• **Text segment**:

# Hows this look? 20L shell dweller



## yankz12603 (Mar 2, 2008)

I set this up last night and took these pics this morning. I rinsed 10lbs of the sand for about 10 mins each out of the 20lbs I got. Its all settled and looks good I think. Suggestions, comments, etc are welcome!! Ill be going to Atlantis on saturday to pick up L. Brevis, L. Multi, L. ocellatus, or L. meleagrise. Out of those 4 which should I go with?


----------



## 24Tropheus (Jun 21, 2006)

L. Multi for me because of their fun to watch colony antics.
Breed up to a massive group (or groups) with lots of interesting colony stuff but few deaths.

I would move your shells into closer patches (maybe add a few for the most fun colony vs colony antics wise, sneaker male wise. new colonies vs old.) etc. :thumb:


----------



## yankz12603 (Mar 2, 2008)

Im new to all of this... so how many fish can I add? I would like 3 of those 4 types. can I do that? Like a pair of each? I figured they would move the shells where they want them, am I wrong?


----------



## 24Tropheus (Jun 21, 2006)

One shelly would be my choice. You can prob squeeze in two (maybe 3 if you are prepared to work at arranging territories each few days but you kind of get constant conflict). It can work well do not get me wrong but you kind of need a blocking screen (or some sort of territory separator) to separate them so they do not constantly fight over the available shells.

One type is the simplest way to success.


----------



## yankz12603 (Mar 2, 2008)

Ok I think Ill try 2 just for some variety. Have you ever kept any of the other types??


----------



## Twister23 (Jun 1, 2008)

I also have a 20g long with 7 L. Multi and they are doing great  The only issue I have is that my two males fight to be top dog in the tank. So I made two shell beds on each side of the tank with rocks and drift wood in between and now they have formed two groups :dancing: Now I wish that I can get both groups to breed. 
You should go with multies they are fun to watch. you should also add more shells I have about 3 per fish.


----------



## yankz12603 (Mar 2, 2008)

So I should put the shells in groups not dispersed everywhere? I got the shells from the dollar store. Ill get more eventually...


----------



## Twister23 (Jun 1, 2008)

I have my shells in groups in the corners of my tank so they don't have to have a 360 degree defense.


----------



## Linka (Aug 14, 2007)

• **Listing**:
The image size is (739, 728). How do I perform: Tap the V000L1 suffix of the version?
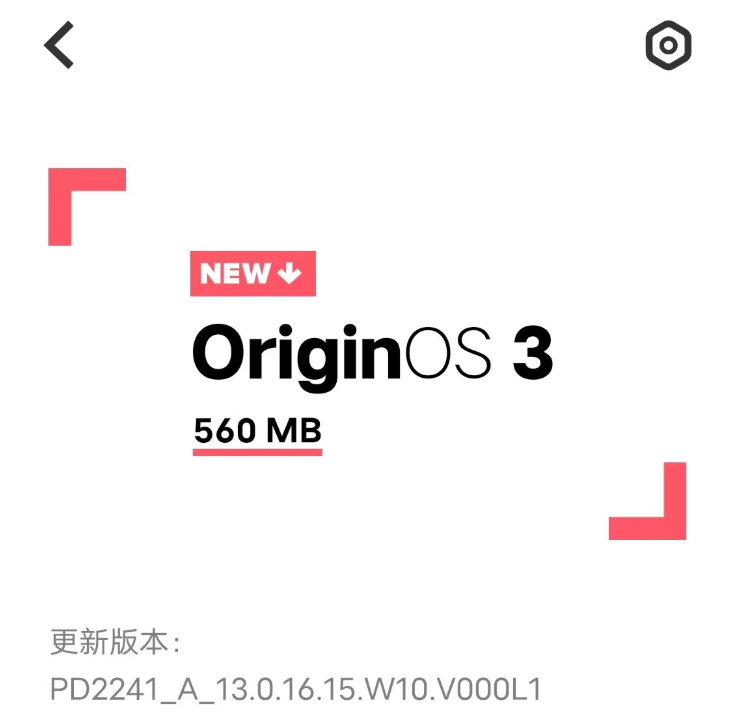(486, 689)
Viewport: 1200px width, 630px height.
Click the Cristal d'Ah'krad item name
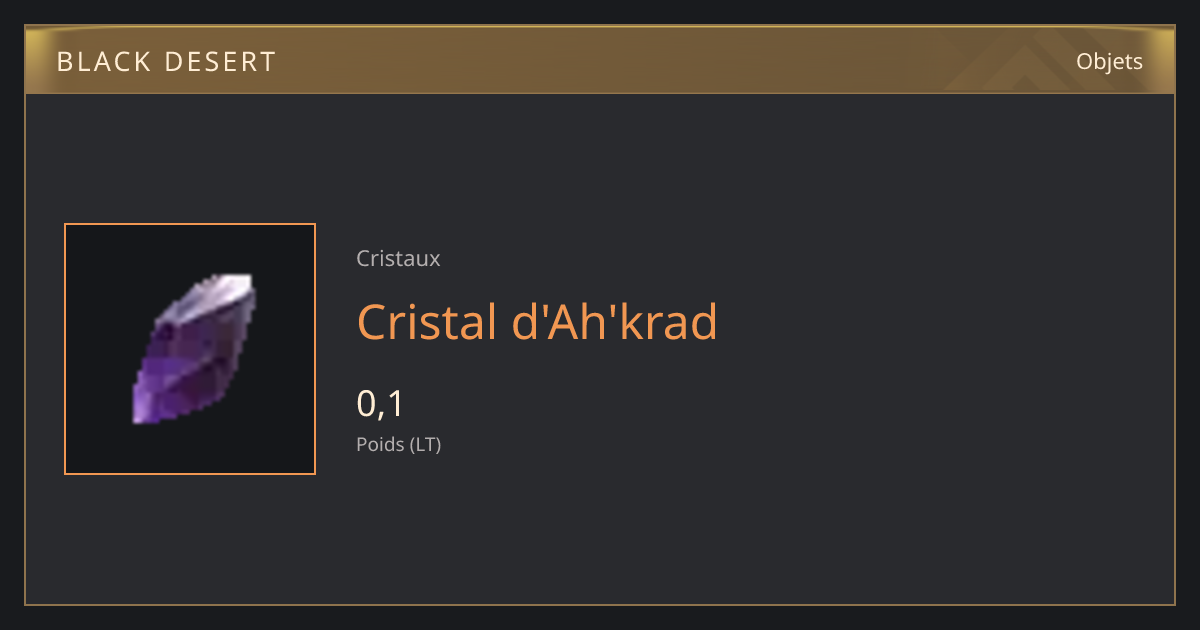tap(537, 322)
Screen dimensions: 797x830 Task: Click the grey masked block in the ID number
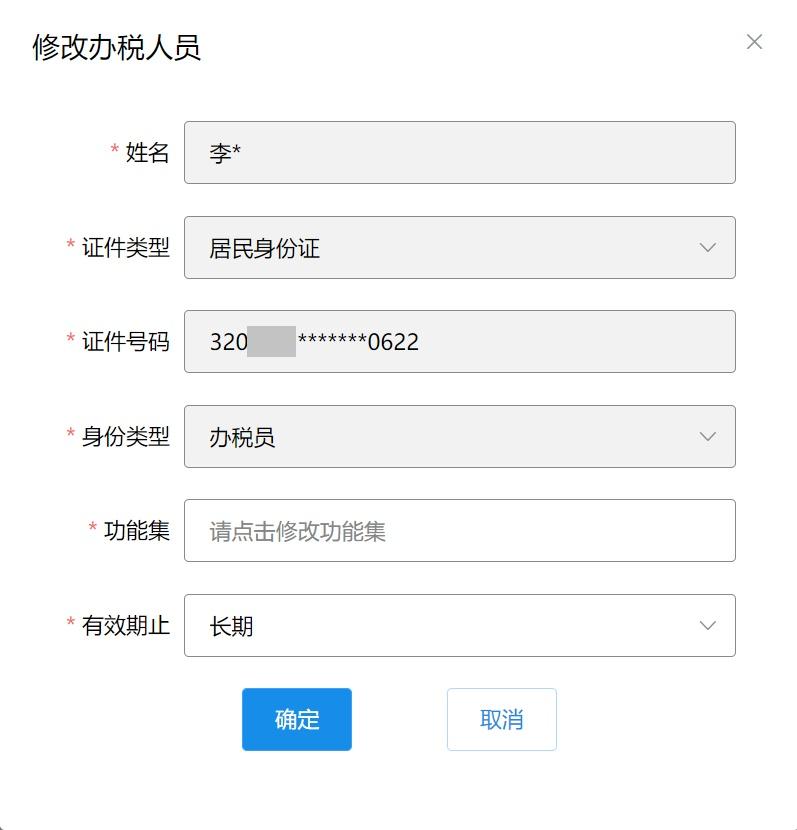[271, 342]
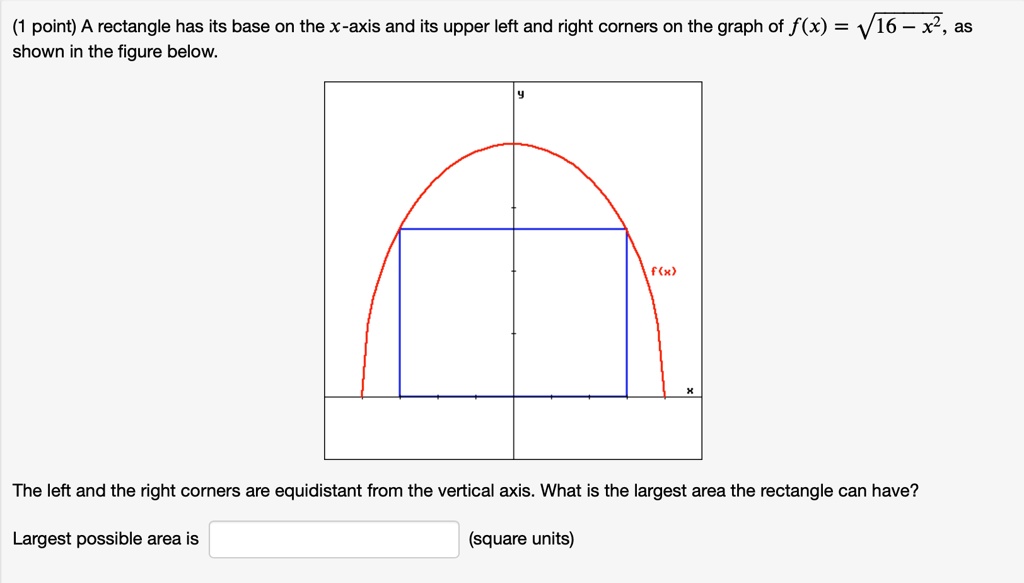Image resolution: width=1024 pixels, height=583 pixels.
Task: Click the x-axis label on the graph
Action: point(688,388)
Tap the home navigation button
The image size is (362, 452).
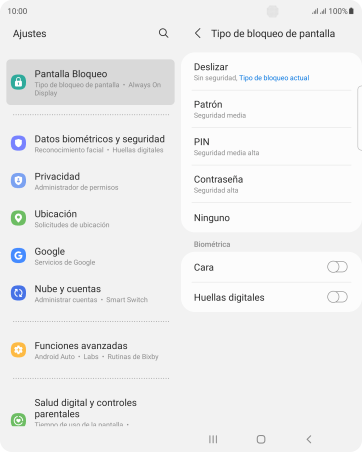click(x=261, y=439)
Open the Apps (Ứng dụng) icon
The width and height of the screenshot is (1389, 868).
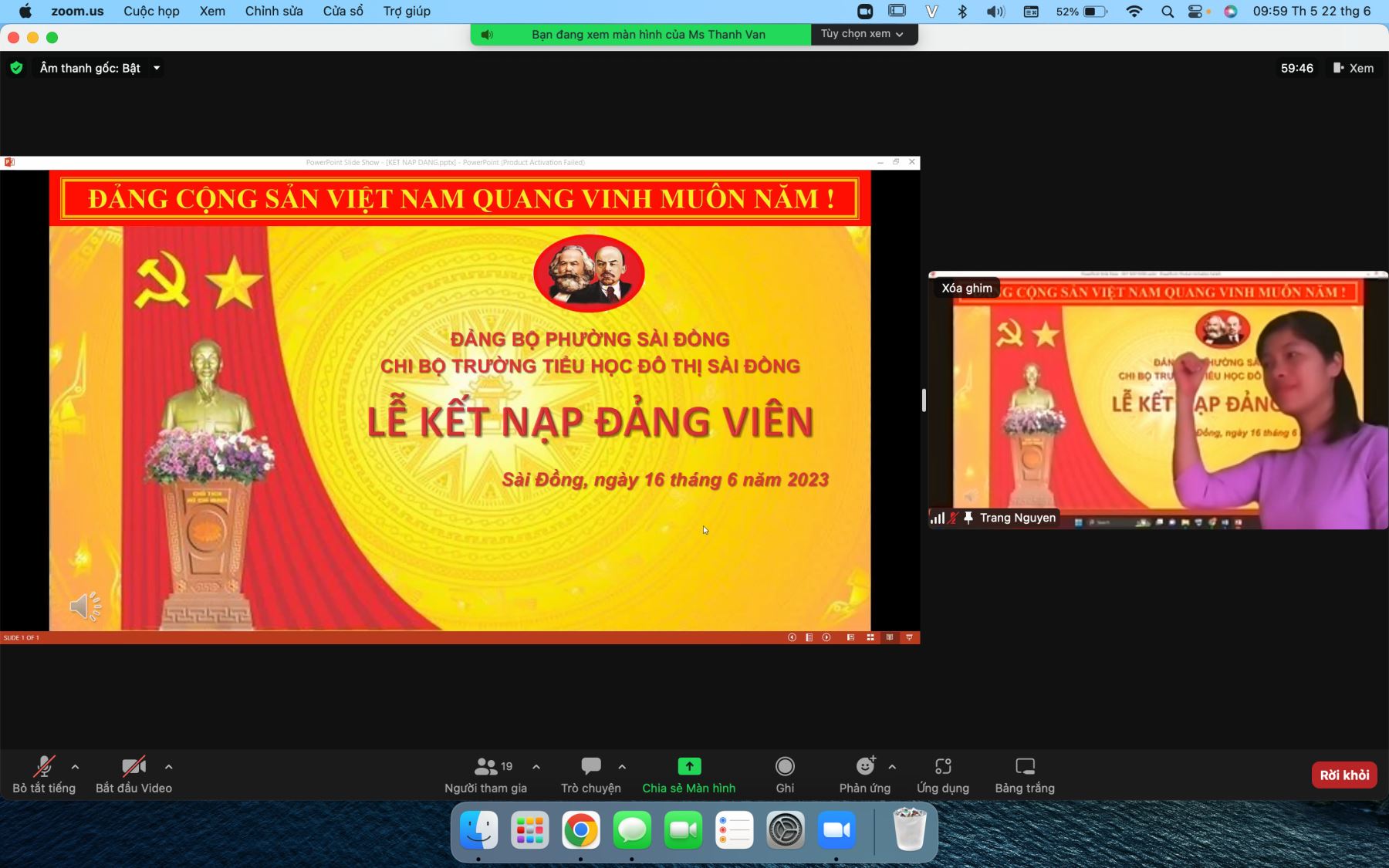(943, 766)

• **Written problem**: Output, word for word, the passage of the forum thread starting at "So I should" and ending at "360 degree defense.". The entries are separate material, apart from the forum thread.

• **Exercise result**:
So I should put the shells in groups not dispersed everywhere? I got the shells from the dollar store. Ill get more eventually...


----------



## Twister23 (Jun 1, 2008)

I have my shells in groups in the corners of my tank so they don't have to have a 360 degree defense.